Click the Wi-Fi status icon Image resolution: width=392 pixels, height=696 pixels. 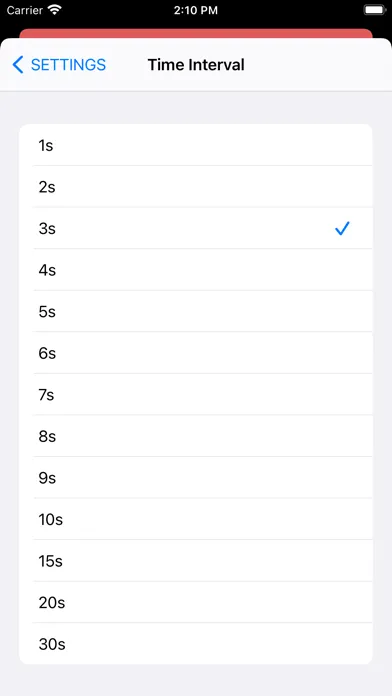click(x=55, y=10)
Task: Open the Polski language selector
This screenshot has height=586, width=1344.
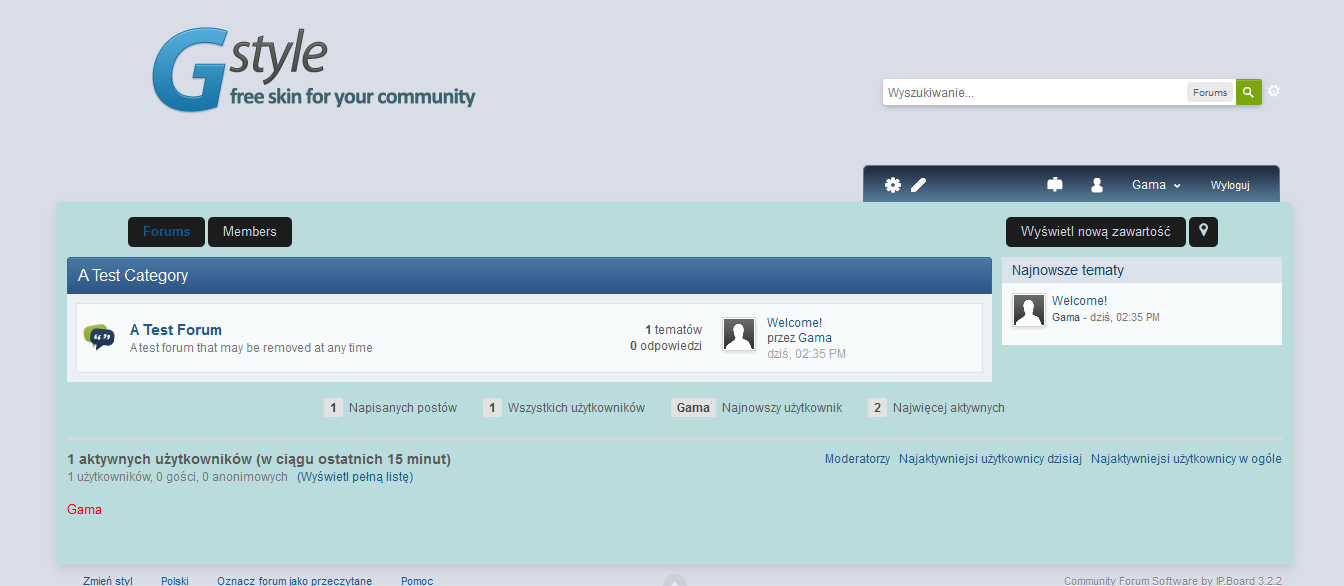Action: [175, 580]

==

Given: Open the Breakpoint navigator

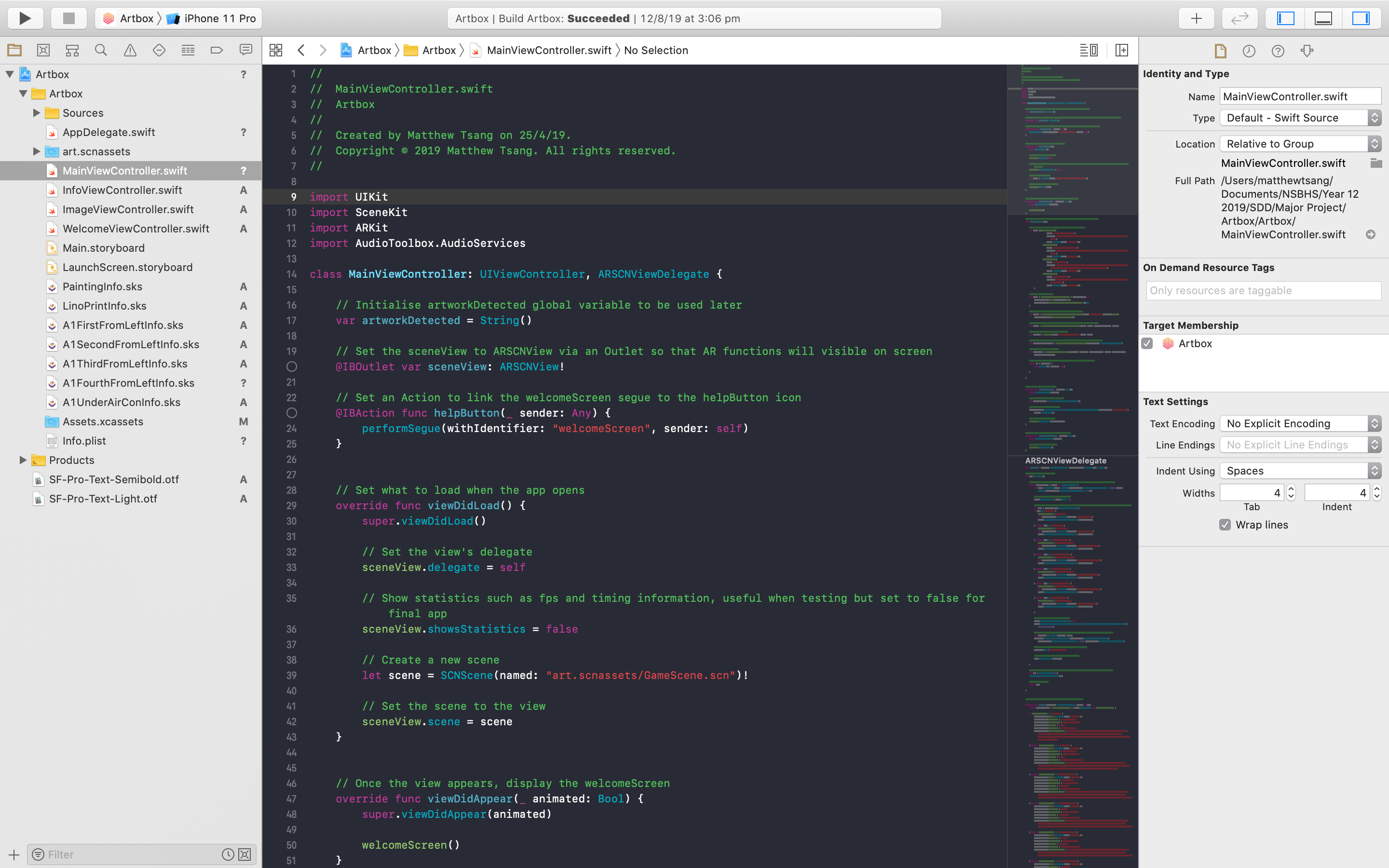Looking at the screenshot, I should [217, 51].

* * *

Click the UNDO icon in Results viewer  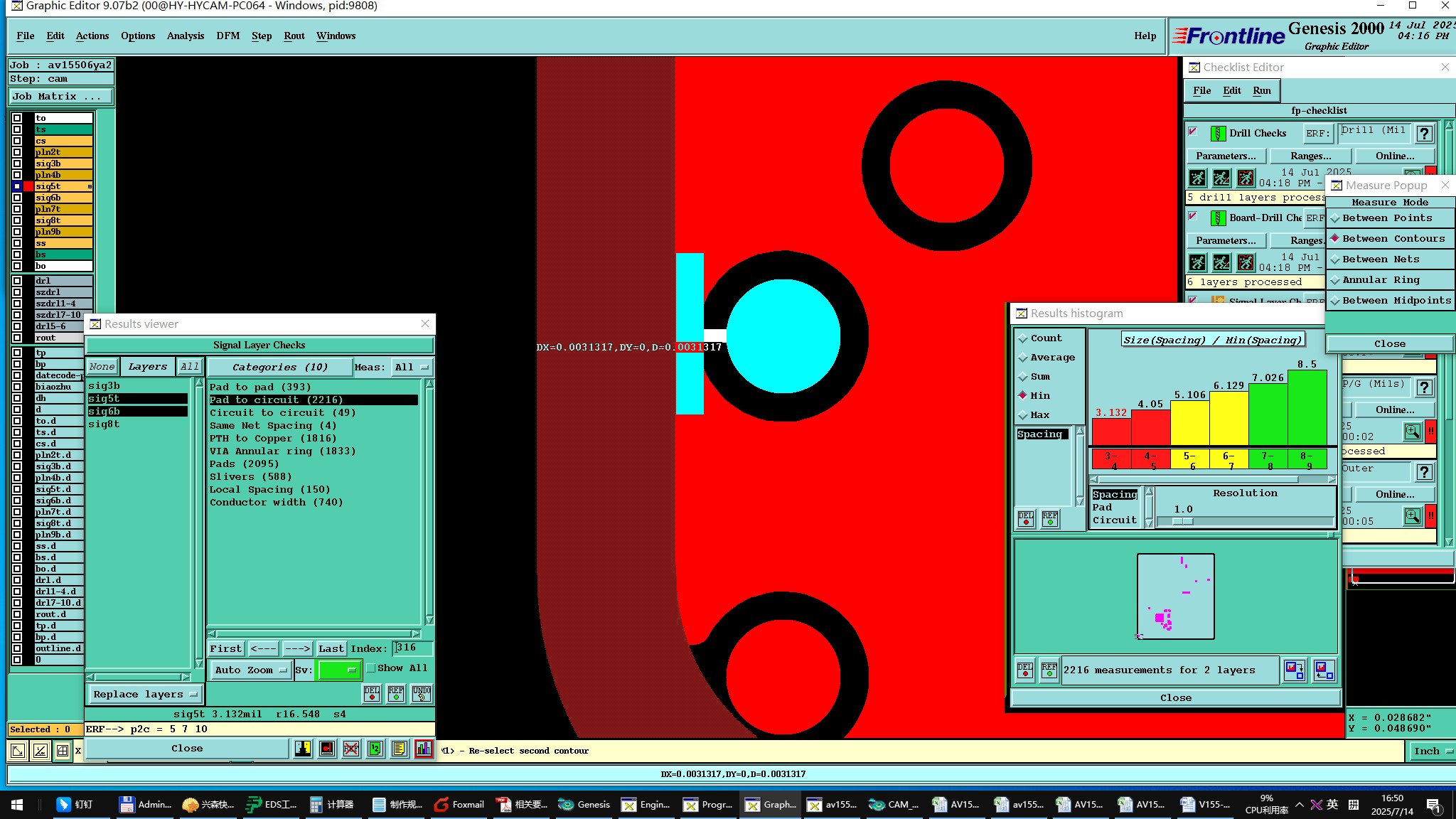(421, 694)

→ Given instruction:
Format the lines from the line with "Task: Open the Polski language selector" through the line with "Action: [175, 580]", including both, as a JSON list of strings with one string per line. Omit blank lines and leave the pictures out.

→ Correct output:
[
  "Task: Open the Polski language selector",
  "This screenshot has height=586, width=1344.",
  "Action: [175, 580]"
]